__What needs to be done__
Please count how many of the lines below contain the word "above", and reply with only that number.

__Material provided__
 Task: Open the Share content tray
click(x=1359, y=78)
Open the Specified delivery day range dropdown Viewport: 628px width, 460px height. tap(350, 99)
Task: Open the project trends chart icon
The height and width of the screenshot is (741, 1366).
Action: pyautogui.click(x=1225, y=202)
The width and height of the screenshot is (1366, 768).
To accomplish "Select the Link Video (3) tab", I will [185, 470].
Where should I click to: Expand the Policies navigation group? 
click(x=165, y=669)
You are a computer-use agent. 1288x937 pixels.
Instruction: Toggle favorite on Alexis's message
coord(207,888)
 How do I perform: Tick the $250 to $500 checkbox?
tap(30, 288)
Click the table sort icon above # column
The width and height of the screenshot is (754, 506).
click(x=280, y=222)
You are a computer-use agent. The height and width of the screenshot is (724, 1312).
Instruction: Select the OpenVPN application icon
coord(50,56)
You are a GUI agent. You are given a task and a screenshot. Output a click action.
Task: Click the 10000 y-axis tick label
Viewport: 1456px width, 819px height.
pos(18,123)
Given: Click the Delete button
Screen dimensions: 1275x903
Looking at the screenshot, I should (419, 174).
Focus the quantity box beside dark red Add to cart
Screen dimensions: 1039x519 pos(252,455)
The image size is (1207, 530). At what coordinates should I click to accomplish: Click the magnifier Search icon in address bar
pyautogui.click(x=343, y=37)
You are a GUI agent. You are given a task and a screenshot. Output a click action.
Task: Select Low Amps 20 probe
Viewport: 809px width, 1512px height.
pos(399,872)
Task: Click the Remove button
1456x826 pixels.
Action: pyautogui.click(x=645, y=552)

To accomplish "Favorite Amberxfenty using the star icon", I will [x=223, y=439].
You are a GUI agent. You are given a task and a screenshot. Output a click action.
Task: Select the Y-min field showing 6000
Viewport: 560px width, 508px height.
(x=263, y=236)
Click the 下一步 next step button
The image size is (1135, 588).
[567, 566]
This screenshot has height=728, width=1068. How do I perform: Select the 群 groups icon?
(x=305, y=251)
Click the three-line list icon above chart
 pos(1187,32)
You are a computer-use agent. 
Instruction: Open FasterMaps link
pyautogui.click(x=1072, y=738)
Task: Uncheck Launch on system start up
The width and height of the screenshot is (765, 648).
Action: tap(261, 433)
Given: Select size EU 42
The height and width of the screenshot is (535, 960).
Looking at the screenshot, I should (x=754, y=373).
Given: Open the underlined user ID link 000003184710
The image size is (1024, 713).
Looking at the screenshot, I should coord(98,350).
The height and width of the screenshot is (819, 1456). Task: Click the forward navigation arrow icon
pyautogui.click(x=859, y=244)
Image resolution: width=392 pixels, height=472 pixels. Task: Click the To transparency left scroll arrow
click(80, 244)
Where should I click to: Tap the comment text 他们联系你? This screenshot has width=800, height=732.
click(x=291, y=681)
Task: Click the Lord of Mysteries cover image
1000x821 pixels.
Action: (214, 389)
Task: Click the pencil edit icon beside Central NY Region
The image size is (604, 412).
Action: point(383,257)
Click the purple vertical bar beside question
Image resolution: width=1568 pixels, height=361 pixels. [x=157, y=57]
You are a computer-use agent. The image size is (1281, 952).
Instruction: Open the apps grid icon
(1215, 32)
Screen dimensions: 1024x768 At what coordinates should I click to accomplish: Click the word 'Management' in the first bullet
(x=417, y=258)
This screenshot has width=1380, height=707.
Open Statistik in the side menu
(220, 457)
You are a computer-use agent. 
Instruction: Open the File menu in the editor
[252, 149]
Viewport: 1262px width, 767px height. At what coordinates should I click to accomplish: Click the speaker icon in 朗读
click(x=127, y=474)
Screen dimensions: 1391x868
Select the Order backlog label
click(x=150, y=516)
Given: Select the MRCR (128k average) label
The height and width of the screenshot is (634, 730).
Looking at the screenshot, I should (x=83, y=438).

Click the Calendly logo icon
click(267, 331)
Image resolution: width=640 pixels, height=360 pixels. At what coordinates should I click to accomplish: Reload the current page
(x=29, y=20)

__Written response__
2